* Task statement
Which lines in the records below include the word "text"? Report each of them in full.

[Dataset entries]
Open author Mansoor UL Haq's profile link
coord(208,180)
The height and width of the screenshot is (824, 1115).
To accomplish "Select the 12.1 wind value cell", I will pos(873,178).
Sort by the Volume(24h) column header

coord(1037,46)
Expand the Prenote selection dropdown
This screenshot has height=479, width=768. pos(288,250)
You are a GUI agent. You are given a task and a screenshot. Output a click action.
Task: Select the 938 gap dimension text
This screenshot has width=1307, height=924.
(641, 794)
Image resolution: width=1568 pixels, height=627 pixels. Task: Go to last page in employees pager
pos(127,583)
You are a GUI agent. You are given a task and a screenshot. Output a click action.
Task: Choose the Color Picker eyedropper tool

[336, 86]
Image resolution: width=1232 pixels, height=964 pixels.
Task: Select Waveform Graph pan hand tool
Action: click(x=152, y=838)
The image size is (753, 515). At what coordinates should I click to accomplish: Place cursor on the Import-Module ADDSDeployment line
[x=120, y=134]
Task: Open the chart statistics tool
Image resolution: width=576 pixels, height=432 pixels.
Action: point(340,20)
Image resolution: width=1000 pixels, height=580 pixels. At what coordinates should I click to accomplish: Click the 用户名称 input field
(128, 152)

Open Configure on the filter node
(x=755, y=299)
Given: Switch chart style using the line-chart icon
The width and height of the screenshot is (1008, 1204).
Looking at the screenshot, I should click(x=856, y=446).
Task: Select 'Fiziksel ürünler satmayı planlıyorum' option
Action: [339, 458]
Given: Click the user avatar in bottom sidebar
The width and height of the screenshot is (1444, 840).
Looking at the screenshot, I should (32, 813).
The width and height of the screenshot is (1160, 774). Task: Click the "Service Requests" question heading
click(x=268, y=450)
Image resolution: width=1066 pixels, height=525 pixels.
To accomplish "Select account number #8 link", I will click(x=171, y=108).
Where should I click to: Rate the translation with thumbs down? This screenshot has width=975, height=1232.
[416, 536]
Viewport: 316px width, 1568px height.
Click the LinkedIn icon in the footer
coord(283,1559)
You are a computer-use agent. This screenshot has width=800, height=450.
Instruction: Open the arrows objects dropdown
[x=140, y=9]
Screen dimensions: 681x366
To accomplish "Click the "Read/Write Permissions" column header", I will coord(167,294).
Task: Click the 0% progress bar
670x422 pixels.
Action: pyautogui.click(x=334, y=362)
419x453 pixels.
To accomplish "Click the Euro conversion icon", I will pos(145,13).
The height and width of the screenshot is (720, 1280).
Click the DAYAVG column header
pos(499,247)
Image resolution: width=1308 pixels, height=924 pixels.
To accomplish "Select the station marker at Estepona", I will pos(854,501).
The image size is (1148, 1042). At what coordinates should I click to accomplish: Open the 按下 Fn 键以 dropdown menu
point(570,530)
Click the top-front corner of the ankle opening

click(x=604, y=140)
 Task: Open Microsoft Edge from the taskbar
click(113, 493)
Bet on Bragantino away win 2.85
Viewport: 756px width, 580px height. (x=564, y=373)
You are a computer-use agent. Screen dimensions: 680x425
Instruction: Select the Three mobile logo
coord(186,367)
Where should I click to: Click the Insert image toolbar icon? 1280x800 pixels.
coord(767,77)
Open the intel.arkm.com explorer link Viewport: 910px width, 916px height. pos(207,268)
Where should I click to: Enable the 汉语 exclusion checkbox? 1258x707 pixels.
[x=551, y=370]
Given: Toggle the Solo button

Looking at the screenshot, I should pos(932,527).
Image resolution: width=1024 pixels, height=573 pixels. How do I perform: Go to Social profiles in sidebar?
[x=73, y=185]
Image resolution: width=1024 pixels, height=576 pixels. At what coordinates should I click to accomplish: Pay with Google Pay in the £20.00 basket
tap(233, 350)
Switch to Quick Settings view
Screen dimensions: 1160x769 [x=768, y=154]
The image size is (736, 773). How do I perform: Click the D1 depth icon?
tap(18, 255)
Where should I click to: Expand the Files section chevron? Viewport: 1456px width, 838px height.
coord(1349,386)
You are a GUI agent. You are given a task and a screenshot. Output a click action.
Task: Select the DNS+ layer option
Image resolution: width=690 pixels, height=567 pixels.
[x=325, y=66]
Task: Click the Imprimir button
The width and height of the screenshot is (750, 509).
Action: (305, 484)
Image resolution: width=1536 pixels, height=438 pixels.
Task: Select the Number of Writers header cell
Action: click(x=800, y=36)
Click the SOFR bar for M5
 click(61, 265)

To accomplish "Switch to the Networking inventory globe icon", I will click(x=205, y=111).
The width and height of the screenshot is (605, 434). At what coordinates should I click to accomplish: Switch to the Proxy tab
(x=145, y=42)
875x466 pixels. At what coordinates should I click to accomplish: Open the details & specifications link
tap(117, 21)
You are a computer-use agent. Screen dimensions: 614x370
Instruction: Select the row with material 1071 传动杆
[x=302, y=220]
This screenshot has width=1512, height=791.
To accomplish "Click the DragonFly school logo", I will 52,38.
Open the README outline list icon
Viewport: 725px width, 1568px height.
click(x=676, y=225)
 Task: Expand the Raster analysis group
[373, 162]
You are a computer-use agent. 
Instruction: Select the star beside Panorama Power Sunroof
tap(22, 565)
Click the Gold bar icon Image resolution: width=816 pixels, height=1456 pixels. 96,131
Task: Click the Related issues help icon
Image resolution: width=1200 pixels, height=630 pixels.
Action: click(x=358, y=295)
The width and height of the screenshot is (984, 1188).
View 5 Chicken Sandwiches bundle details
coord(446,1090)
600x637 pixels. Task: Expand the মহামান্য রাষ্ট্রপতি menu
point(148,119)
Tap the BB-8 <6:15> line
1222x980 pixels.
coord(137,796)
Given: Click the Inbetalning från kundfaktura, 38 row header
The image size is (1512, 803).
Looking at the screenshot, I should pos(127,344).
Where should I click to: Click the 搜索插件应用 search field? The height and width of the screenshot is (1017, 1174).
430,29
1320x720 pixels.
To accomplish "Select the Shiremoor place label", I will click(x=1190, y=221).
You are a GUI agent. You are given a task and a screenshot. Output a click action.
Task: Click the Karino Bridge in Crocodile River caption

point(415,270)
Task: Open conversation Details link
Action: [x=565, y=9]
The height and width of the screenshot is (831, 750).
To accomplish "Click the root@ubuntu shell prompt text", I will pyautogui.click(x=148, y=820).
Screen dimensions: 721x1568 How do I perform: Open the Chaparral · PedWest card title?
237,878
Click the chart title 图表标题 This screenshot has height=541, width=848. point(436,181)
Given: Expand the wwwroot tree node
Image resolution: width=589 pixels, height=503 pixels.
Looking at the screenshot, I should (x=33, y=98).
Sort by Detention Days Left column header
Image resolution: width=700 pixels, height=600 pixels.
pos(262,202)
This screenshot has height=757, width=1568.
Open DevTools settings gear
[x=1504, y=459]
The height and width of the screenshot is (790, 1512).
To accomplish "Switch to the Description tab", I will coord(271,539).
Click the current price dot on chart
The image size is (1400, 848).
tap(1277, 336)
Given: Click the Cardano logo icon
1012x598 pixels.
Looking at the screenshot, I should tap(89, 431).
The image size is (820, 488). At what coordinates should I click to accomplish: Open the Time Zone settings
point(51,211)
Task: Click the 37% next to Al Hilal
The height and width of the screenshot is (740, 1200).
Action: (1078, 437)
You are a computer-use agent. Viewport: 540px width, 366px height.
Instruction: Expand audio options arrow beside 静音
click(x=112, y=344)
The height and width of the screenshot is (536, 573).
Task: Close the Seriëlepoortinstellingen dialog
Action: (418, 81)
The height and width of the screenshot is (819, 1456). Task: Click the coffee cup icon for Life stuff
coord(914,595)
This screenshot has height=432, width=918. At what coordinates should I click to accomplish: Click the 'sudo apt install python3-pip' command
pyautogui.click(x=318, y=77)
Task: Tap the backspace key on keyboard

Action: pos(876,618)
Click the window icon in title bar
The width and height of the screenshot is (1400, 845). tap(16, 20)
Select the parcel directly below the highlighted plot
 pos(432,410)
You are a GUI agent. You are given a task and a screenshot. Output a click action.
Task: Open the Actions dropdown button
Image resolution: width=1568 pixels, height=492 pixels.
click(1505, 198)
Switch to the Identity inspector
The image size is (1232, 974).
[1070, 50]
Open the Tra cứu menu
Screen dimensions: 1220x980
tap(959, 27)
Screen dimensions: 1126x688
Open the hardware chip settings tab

* Result below
Task: Select the 938 gap dimension text
To accomplish "Click the root@ubuntu shell prompt text", I will pyautogui.click(x=148, y=820).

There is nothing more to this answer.